The full letter: Why Southpaw director Tom Poynter wants a new theatre for Tunbridge Wells

This week Tom Poynter, group managing director of Tunbridge Wells creative agency Southpaw, wrote to the Times to express his support for the council’s Civic Complex. Here is what he had to say:

It is the year 2025. Every digital device you have is now activated via your voice. You previously bought your energy from a top 6 corporate pirate but now you lease it from me as I produce it through natural sources like the sun from my garden in Langton Green, you pay for my energy services as well as your groceries via a crypto currency like Bitcoin, you charge all of your digital devices wirelessly as wires have now become extinct, your house has become so intelligent it knows who you are and when you arrive home the artificial intelligence has already warmed the house, pre heated the oven and started to run the bath for you.

I work in the business of advertising, known for telling great stories. All of my predictions may seem unbelievable but will probably happen by 2025. And how as a society are we going to get there? Via constant progression. By continuously pushing the boundaries of creativity and technology, by smart talents both young and old building new services, new industries and new environments all to hopefully make our lives that little bit easier and hopefully more interesting. Progressive minds create opportunity, creativity and wealth.

More than 90% of MPs polled in a recent survey by DOD’s agree that the UK creative industries are vitally important to the future of the UK’s economy, job creation and positive perceptions of Brand Britain. And it is easy to see why:

Our creative industries – which range from advertising to architecture, games, crafts to creativetech, music to theatre – are one of the under-sold growth stories of the UK economy.

These industries already account for more than £87bn a year of Gross Value Added, are growing at three times the UK average, and create jobs four times faster than the rest of the economy.

Almost 2m in the UK work in the creative industries, with the total number of creative jobs in the wider economy reaching 3.04m.

And at a time when the role of international trade in the UK’s post-Brexit future is rarely out of the headlines, it is good to be reminded that the UK generated £35.9bn in combined exports of creative services and goods in 2015.

The creative company I run in Tunbridge Wells is called Southpaw. We are owned by a $12bn turnover business in Japan and most of our clients are European or American. I employee 65 creatively talented people who come to work every day to drive change and inspire us with what is possible tomorrow. I can’t tell you how hard I have to fight to recruit local talent and disrupt them from getting the train to London every day. And once we have taken months to convince them to join us, I then have to work just as hard to retain them and prove that I can offer them just as great opportunities as a London based business.

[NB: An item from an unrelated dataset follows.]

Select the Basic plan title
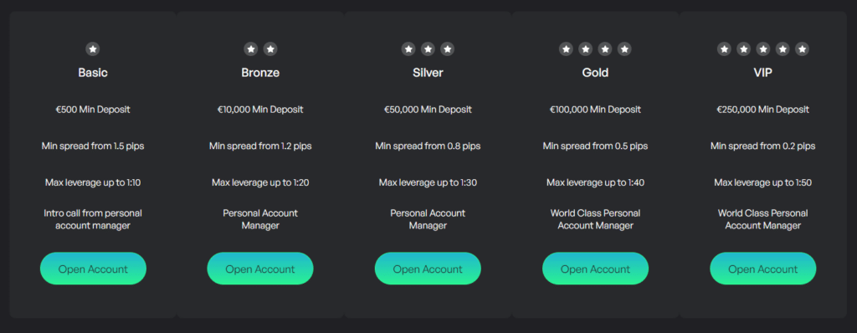The width and height of the screenshot is (857, 333). (93, 73)
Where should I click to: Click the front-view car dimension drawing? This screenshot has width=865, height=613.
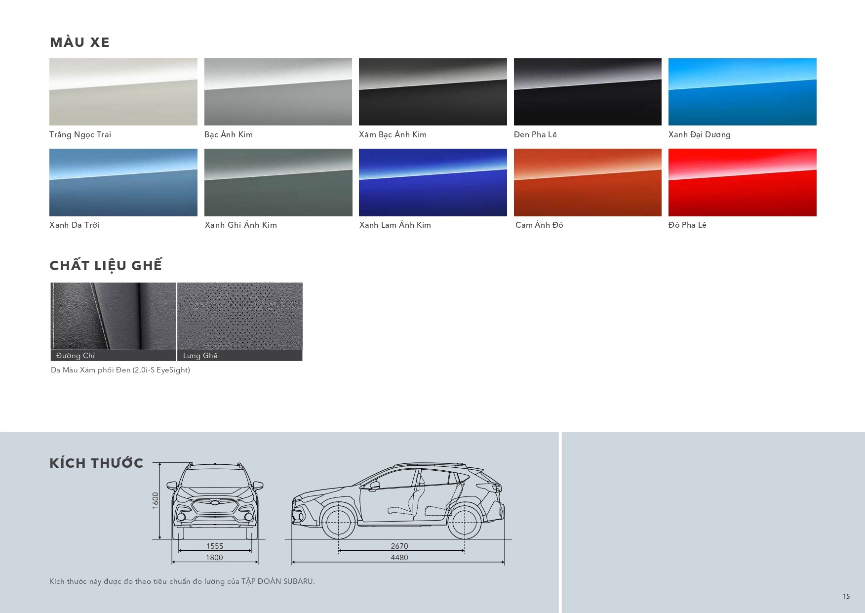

My staff want to feel they live and work in a town that is progressive, gives them a chance to build their careers and to really enjoy a work life balance. The recent news regarding the derelict site on Mount Pleasant is a great start and I can’t tell you how important having a cinema in the town will be once plans are passed. Then we come onto the Civic Development site. I am a proud supporter of this proposal and can see the multiple benefits it will bring to the town and businesses like mine. It will attract greater talent, it will give us growth potential where we can build new services like a technology hub or be seen as a town famous for innovation, it will attract more people out of London and convince them they can get just as great if not greater opportunities than our capital city whose living costs are spiralling out of control.

The current breed, called the Millennials and the new breed titled the Linksters don’t care so much for long term employment centred in one location like many of us who have gone before. They want immersive and cultural experiences through their job and I feel it is our duty to provide the conditions for that. My biggest fear if the Civic development proposal is rejected is that this wonderful Royal town becomes a commuter hub and if that is the case, we might as well turn out the lights and move Southpaw to London.

There is a big decision to be made on the 6th of December and to put it simply, it is time to Thrive or Die.